Python-based Model Context Protocol (MCP) server for real-time microphone input to Claude Desktop on Windows. FastMCP + sounddevice + multiple STT engines for sub-500ms latency voice conversations.
Overview
What is Claude Desktop Real-time Audio MCP Server?
Claude Desktop Real-time Audio MCP Server is a Python-based server that facilitates real-time microphone input for Claude Desktop on Windows, enabling fast voice conversations with low latency.
How to use Claude Desktop Real-time Audio MCP Server?
To use the server, clone the repository, set up a virtual environment, install dependencies, configure your audio settings and STT engines, and run the server.
Key features of Claude Desktop Real-time Audio MCP Server?
- Real-time audio capture with sub-500ms latency.
- Supports multiple speech-to-text engines including OpenAI Whisper, Azure Speech, and Google Speech-to-Text.

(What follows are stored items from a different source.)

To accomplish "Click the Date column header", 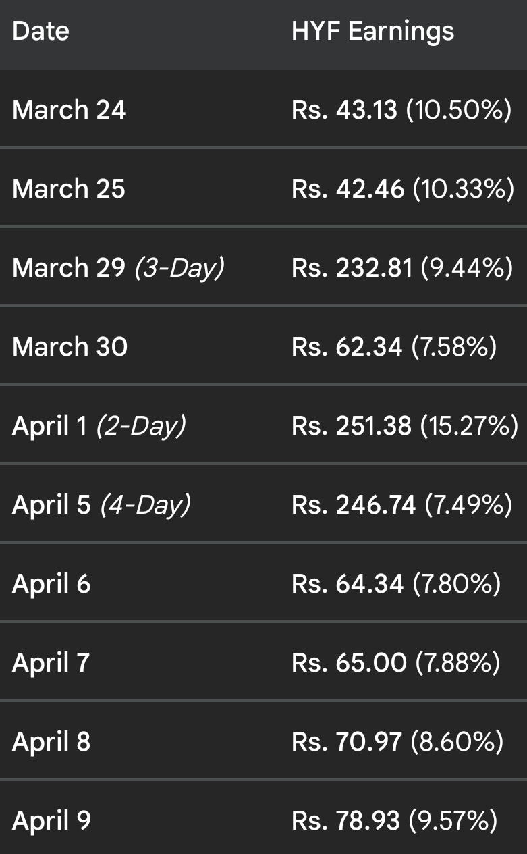I will tap(40, 31).
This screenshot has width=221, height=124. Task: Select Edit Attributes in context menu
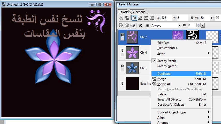click(x=167, y=48)
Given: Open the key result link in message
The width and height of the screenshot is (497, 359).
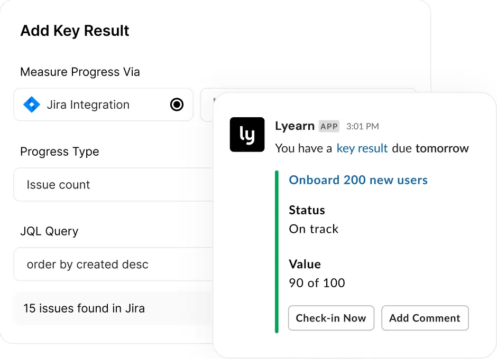Looking at the screenshot, I should click(362, 148).
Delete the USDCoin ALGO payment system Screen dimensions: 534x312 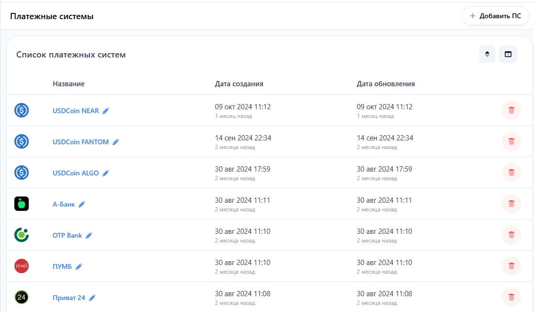click(x=511, y=173)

- Easy configuration through JSON/YAML files and environment variables.
- Comprehensive logging and performance monitoring.

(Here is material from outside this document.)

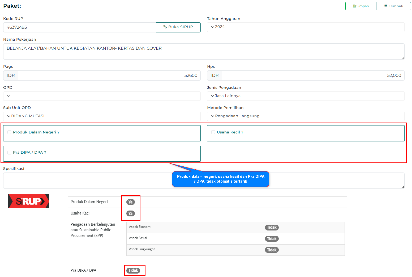This screenshot has width=412, height=277.
Task: Open SIRUP via Buka SIRUP button
Action: coord(178,27)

- Async architecture for non-blocking operations.
Use cases of Claude Desktop Real-time Audio MCP Server?
- Enabling voice-driven interactions with Claude Desktop.
- Real-time transcription of spoken language into text.

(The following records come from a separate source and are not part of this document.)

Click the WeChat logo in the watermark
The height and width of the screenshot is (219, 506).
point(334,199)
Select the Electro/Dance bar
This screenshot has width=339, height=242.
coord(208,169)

- Voice activity detection for improved audio processing.
FAQ from Claude Desktop Real-time Audio MCP Server?
-
What platforms does it support?
It supports Windows 10/11 and requires Python 3.8 or higher.
-
Is it free to use?
Yes, it is open-source and available under the MIT License.
-
How can I contribute?
Contributions are welcome, especially in areas like additional STT engines and cross-platform support.